Comme le journaliste américain Thomas Friedman l’a brillamment exposé , à travers quelques grandes étapes, internet s’est imposé au cours des deux dernières décennies (2). Cependant, en l’an 2000 déjà, dans un livre précurseur : « World philosophie » (3), Pierre Lévy annonce la transformation que nous poursuivons aujourd’hui. « Depuis la fin du XXè siècle, l’humanité unit ses capacité de perception et de création en constituant progressivement une seule intelligence collective interconnectée dont la communauté scientifique internationale, le marché mondial, l’expression du cyberespace et la compréhension croissante du caractère universel des religions sont les meilleurs signes.. De plus en plus, les gens deviennent des chercheurs associés ». Nous assistons à la naissance d’une nouvelle culture caractérisée par des « principes de liberté, de communication horizontale et de réseau interactif ». Dans cette approche, Pierre Lévy se réfère à la vision prémonitoire du scientifique et théologien, Pierre Teilhard de Chardin qui énonçait comme un « phénomène », le développement d’un processus d’unification de l’humanité (4).

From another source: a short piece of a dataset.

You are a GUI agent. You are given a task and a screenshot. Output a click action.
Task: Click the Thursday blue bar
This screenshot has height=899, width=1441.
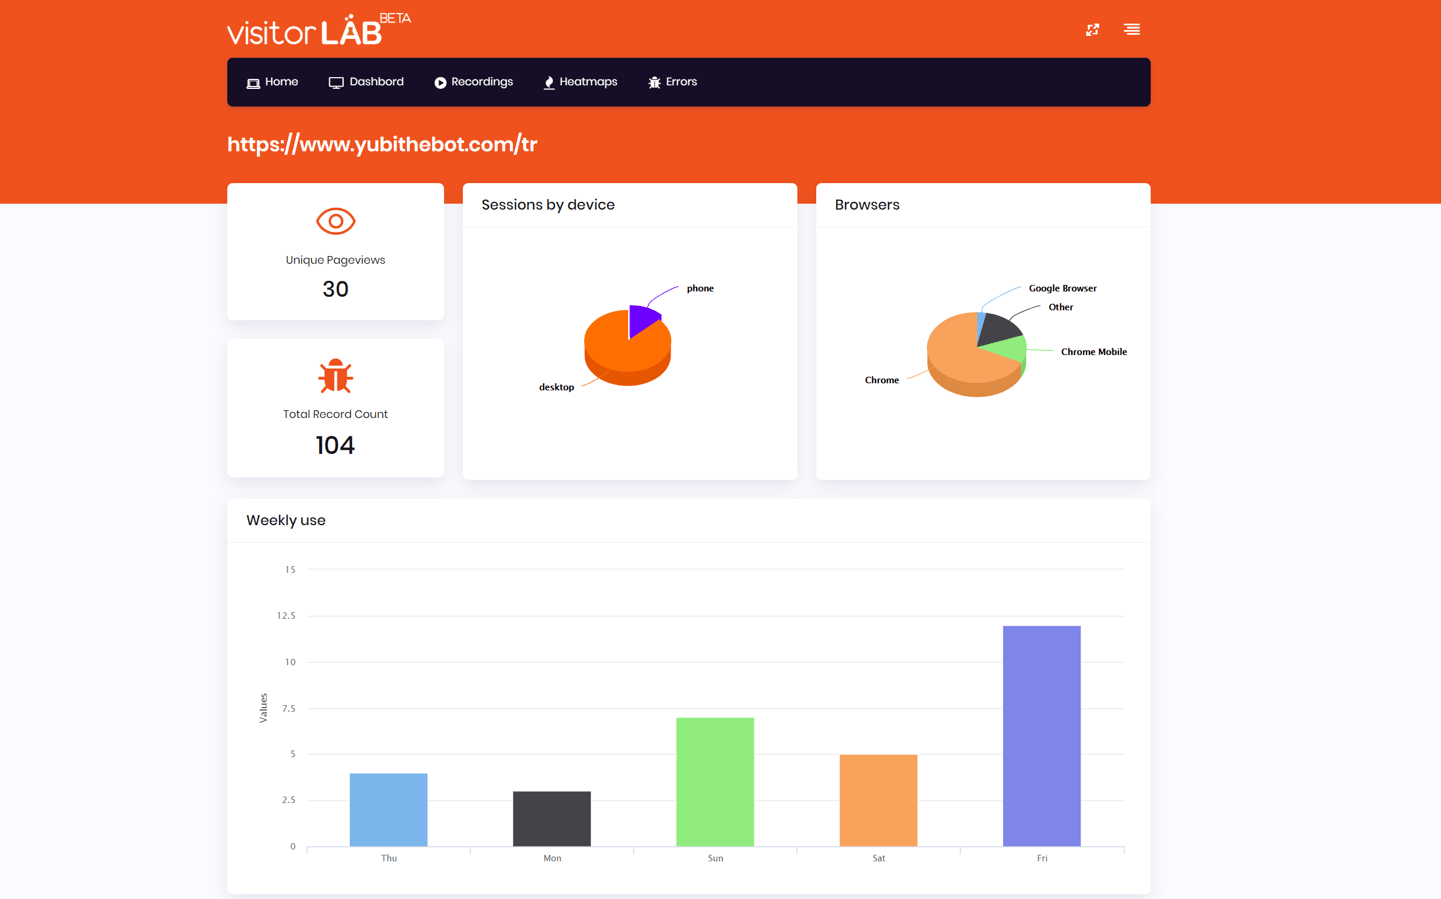pos(388,809)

Aujourd’hui, si nous n’en avons pas tous conscience au même degré, en raison de la diversité de nos parcours, nous sommes entrés dans un âge nouveau. « Le numérique est devenu une civilisation » (Milad Doueihi) » (5). « Le net fait désormais partie de notre milieu vital » (Antonio Spadaro) (6). Ainsi notre vie se déroule aujourd’hui dans un nouveau contexte. Dans son livre : « Petite Poucette » (7), Michel Serres nous montre concrètement en quoi internet change radicalement nos représentations et nos pratiques. C’est une nouvelle manière d’être et de connaître. C’est une nouvelle manière de communiquer.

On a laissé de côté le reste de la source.